Open qilicun opened this issue 6 years ago • 2 comments

Hi, Sorry for this question is very stupid, but I'm new to SSD. When I train SSD with own dataset, the result looks not that good, so I'm considering to change the anchor size due to this dataset. I check the symbol_factory.py, found this

image

My question is how to get this size vector? Any help is appreciated.

qilicun avatar Oct 31 '17 04:10 qilicun

  1. Pick the min scale and the max scale of default boxes with respect to the input size. In this case, from relu7 to the top layer, smin=0.15, smax=0.9.
  2. Compute each scale for the m = 6 layers. s(k) = smin + (smax - smin) / (m - 1) * (k-1), k \in [1, m]. Then we have [0.15, 0.3, 0.45, 0.6, 0.75, 0.9]. 3.Insert the smallest scale ahead for layer relu4_3: [0.07, 0.15, 0.3, 0.45, 0.6, 0.75, 0.9]
  3. Compute the scale for aspect ratio of 1 by s(k)' = sqrt(s(k) * s(k+1)). e.g. s(1)' = sqrt(s(1) * s(2)) = sqrt(0.07 * 0.15) = 0.1025. We have [0.1025, 0.2121, 0.3674, 0.5196, 0.6708, 0.8216, 0.9721]
  4. Zip the two lists from step 3 & 4, then we have the sizes vector.

For your own conditions, you may set the min scale and the max scale to fit the object scales.
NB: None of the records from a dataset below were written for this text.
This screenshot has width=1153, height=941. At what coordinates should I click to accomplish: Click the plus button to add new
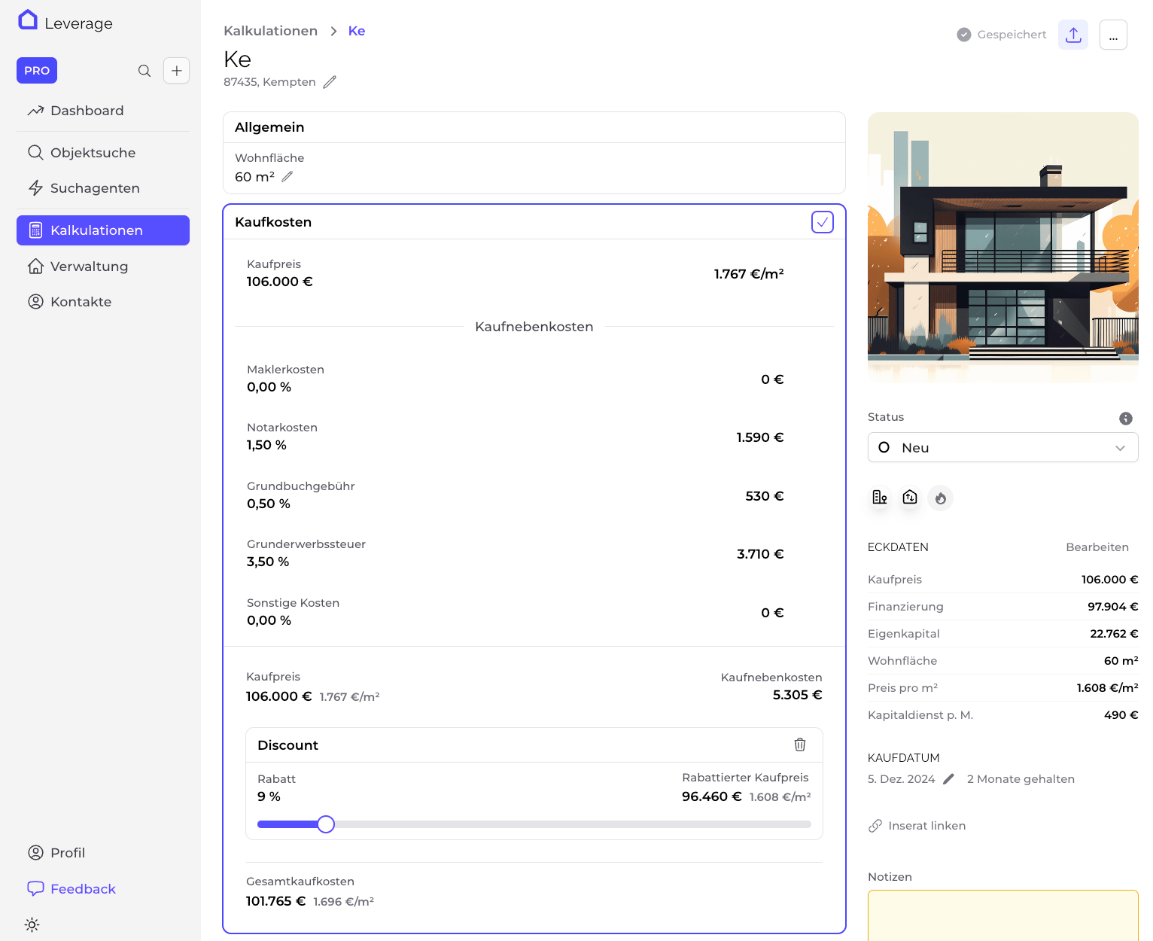tap(176, 71)
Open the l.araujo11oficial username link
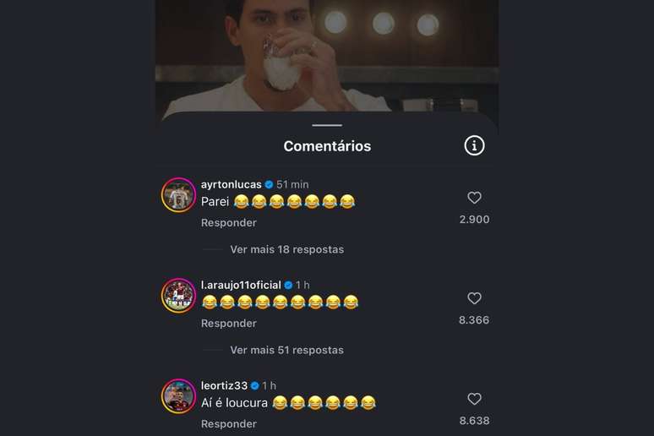654x436 pixels. tap(241, 285)
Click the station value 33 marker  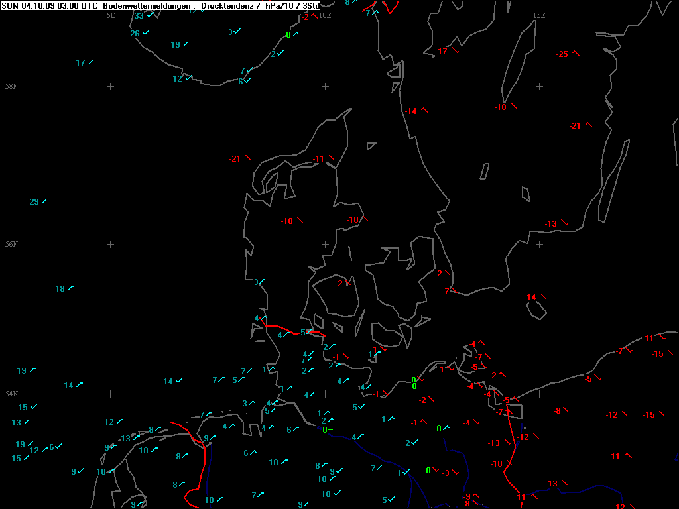[x=139, y=16]
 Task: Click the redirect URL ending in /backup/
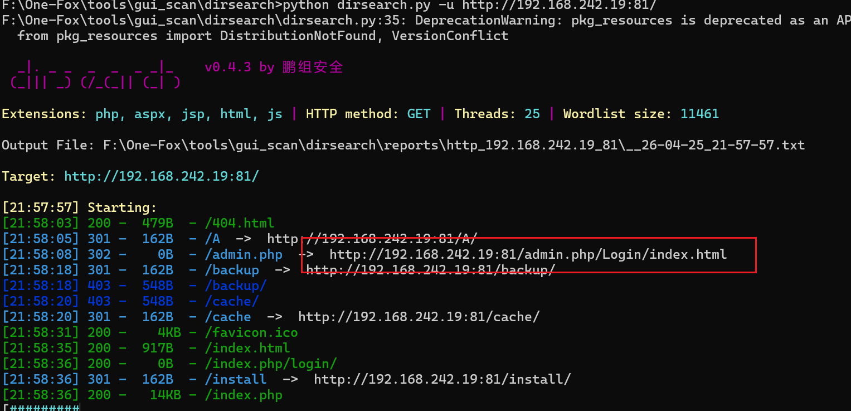pos(430,270)
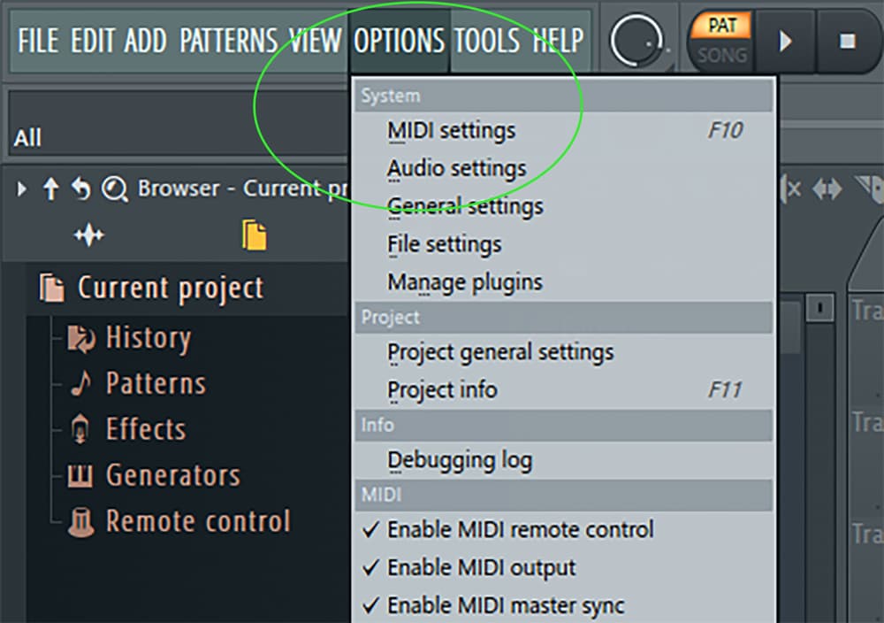
Task: Expand the Current project tree entry
Action: tap(171, 287)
But the default anchor sizes is good enough for various object scales, and I think your accuracy problem may not be caused by it.

ghost avatar Oct 31 '17 06:10 ghost

@xioryu Thanks a lot! That was really useful!

and I think your accuracy problem may not be caused by it.

Probably you are right, so I was considering to add some layers for the vgg16_reduced model and extract features from those layers. Anyway, thanks for your help!

qilicun avatar Oct 31 '17 07:10 qilicun